When discussing the Report, at the meeting it was concluded that the comparison of the latest macroeconomic indicators with their forecasted dynamics within the October forecasting round does not indicate significant deviations in the individual segments of the economy. According to the published estimated GDP data, the economic activity in the third quarter of the last year registered a growth of 3%, which is somewhat higher than forecasted in the October forecasts. This upward deviation is mainly due to the higher growth in exports, i.e. the more favorable net external demand, as well as with the higher growth in public and private consumption compared to the expectations from the October forecasts, while the decline in gross capital formation is larger than expected. The annual GDP growth in the third quarter of 2018 was supported by both net exports and domestic demand. The balance of payments data in that quarter indicate better performance in the current transactions than planned, while the flows in the financial account had somewhat weaker realization than expected.
The Council also concluded that the currently available high-frequency data for the last quarter of the previous year indicate continuation of the more favorable developments in the economy, followed by favorable expectations for the growth of industry. Certain indicators also indicate an improvement of the construction sector compared to the previous part of the year. Private consumption registered an increase. Favorable movements were registered in total investments, due to the private sector investments, while the nominal data indicate a potentially slight widening of the trade deficit in the fourth quarter compared to the same period last year. The latest available data on gross foreign reserves for the fourth quarter of 2018 point to quarterly growth, as opposed to the moderate decline expected with the October forecasts. According to all adequacy indicators, they are still maintained in a safe zone.

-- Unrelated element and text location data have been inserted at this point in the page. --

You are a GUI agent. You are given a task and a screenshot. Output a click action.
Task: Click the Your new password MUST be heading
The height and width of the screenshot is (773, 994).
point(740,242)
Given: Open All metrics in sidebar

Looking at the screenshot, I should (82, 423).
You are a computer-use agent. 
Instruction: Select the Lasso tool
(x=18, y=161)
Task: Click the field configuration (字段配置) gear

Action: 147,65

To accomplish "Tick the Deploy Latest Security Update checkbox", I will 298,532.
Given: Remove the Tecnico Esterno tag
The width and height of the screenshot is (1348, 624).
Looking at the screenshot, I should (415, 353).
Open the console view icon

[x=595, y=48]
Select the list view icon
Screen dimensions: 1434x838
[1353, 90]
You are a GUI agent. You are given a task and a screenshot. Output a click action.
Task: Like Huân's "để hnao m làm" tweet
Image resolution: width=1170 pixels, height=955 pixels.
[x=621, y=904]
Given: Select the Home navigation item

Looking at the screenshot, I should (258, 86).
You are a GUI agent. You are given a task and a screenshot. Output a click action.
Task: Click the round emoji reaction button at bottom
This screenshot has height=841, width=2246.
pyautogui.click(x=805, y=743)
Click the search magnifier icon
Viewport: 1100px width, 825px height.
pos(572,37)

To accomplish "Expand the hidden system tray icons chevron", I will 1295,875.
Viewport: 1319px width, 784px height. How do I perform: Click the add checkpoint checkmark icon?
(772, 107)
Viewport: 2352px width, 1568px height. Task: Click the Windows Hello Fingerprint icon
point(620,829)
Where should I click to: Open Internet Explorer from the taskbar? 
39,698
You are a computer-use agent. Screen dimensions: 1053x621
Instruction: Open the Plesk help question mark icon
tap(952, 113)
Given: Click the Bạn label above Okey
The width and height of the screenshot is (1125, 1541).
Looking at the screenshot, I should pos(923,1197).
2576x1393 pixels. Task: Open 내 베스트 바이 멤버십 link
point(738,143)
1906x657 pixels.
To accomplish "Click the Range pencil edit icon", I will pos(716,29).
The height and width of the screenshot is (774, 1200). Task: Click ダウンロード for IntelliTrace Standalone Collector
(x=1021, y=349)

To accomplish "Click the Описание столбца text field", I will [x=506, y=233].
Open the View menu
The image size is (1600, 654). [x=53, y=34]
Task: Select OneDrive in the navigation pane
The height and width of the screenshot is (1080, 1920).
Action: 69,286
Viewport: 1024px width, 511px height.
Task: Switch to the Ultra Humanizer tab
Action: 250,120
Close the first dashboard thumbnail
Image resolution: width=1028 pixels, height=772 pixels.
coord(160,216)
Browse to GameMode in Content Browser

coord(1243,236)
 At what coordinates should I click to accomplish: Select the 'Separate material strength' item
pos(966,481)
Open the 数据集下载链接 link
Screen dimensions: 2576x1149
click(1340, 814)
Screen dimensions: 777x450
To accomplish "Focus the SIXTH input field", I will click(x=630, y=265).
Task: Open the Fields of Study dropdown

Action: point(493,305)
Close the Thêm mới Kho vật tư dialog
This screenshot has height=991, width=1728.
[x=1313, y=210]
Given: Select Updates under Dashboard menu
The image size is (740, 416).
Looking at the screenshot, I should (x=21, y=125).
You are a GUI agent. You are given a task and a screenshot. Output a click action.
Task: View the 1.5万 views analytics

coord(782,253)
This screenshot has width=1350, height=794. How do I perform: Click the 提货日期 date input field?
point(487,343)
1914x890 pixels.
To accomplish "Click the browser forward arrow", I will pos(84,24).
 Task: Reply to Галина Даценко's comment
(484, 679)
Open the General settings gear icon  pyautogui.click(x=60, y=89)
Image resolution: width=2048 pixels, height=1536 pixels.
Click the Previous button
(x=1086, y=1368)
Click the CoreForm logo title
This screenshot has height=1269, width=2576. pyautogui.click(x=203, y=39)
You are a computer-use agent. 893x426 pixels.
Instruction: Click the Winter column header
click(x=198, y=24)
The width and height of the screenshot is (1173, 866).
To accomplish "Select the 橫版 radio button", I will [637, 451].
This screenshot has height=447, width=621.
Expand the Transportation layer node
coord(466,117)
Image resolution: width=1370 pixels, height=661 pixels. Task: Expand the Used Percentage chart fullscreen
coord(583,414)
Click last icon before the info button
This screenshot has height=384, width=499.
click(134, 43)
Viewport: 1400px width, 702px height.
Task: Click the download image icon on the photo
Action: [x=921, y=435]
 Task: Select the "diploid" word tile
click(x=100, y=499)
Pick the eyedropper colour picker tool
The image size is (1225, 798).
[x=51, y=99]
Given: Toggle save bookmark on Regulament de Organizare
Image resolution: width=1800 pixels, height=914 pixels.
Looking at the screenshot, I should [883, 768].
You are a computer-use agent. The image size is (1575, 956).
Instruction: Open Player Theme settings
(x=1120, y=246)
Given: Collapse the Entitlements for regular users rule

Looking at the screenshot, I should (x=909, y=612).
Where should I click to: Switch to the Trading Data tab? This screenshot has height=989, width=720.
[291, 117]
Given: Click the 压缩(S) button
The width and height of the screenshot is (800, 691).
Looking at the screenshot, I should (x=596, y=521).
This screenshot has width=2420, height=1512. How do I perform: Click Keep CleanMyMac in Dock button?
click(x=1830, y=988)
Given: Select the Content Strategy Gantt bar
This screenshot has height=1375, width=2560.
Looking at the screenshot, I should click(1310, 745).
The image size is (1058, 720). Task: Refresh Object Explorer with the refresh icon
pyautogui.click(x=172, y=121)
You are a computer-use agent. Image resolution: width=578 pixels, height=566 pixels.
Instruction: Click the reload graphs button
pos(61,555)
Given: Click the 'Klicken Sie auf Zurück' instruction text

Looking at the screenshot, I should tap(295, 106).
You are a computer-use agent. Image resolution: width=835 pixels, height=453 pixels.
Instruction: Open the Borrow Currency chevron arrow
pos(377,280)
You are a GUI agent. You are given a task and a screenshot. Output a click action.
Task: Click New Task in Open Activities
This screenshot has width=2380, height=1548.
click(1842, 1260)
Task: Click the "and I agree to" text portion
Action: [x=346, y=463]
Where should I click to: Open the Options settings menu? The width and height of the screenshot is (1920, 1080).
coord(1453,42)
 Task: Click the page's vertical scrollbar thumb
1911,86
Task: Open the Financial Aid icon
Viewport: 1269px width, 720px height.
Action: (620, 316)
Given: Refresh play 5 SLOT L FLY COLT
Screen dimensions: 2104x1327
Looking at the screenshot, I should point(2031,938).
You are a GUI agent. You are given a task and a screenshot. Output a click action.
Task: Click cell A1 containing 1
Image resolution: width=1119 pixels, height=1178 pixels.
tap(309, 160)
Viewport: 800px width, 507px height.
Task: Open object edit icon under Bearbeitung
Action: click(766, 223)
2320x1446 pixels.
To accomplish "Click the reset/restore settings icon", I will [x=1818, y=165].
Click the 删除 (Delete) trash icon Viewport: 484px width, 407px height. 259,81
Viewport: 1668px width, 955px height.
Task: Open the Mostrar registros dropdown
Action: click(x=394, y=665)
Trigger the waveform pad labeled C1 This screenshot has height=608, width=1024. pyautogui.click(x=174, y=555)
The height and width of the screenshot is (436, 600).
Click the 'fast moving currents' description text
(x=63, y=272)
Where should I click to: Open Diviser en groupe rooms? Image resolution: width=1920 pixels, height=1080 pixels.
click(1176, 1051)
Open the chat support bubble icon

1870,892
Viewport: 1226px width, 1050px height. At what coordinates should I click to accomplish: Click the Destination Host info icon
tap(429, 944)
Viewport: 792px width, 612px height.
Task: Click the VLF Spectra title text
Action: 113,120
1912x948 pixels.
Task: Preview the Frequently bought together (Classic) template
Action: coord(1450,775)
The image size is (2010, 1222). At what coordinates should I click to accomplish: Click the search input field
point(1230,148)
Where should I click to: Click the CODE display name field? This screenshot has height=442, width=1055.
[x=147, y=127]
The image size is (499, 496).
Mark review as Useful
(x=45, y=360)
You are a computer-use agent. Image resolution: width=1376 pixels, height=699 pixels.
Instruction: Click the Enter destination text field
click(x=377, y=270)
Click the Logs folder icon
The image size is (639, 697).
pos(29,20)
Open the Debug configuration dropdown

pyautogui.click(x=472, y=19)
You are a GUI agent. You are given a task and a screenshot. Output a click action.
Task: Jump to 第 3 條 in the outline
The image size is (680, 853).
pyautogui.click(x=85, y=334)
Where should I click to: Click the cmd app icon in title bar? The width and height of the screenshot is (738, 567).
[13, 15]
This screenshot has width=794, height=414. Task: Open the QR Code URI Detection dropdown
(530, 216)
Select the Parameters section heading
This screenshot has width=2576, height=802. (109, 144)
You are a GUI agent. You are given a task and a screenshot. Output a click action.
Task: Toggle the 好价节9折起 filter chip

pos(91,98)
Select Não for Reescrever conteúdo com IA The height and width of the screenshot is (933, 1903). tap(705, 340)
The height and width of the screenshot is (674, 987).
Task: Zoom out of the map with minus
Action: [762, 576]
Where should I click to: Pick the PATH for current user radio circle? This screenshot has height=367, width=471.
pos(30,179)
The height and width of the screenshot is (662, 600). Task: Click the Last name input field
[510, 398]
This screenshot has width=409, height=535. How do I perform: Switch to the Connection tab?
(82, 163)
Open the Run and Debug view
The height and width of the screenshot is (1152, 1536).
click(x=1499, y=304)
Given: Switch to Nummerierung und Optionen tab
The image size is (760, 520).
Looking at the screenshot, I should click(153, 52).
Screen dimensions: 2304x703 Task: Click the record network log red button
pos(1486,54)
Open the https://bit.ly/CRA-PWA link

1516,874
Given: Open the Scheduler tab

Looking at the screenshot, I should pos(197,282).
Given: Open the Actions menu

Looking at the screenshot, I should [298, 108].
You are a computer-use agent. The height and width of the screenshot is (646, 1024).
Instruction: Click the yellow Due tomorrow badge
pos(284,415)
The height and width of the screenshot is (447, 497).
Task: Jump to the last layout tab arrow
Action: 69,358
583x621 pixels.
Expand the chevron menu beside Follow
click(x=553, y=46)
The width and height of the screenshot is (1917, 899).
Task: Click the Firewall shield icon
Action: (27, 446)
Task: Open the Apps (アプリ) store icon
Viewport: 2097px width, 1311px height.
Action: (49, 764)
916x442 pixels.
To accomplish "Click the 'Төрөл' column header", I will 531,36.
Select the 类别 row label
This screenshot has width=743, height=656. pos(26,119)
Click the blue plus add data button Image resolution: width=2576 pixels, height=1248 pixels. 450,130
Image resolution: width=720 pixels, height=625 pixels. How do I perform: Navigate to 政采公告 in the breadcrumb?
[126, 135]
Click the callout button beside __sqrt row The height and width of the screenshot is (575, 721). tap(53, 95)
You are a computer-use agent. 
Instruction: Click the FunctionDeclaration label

At the same time, at the session, it was separately emphasized that, as noted in the Report as well, in the fourth quarter of the last year, the annual growth of domestic prices slowed down from 1.6% in the third to 1.2% in the fourth quarter. This slowdown reflects the slower growth in energy prices, in accordance with the movements in oil prices and oil derivatives in world markets, as well as the slower movement of core inflation. On the other hand, the food component of inflation registered a slight acceleration in the growth. For the entire 2018, the inflation rate amounted to 1.5%, mostly as a result of the shifts in the core component, and less of the positive contribution of the energy and food component.
Within the discussion on the adopted Report, among other things, the Council emphasized that in the last quarter of the previous year the growth of both the deposit base and the bank lending continued, which signals stable expectations and increased confidence. On an annual basis, total loans in December increased by 7.3%, which is within the expected growth rate with the October forecast, while the annual growth rate of deposits in December equaled 12.1% which exceeded the forecast for the end of the year. The accelerated credit growth is mainly a result of the increased credit support to the corporate sector, while the deposit growth is mainly a result of the household deposits.
At the meeting, the Council adopted a Decision repealing the Decision on requirements for securities in which an authorized bank may invest abroad. The adoption of this Decision follows after the announcement on the entry into force of the Decision on the transition to the second phase of the association between the Republic of Macedonia and the European Community and its member states, according to the Stabilization and Association Agreement, in order to further liberalize the flows from the capital and financial account.
The Council has also discussed other matters within its jurisdiction.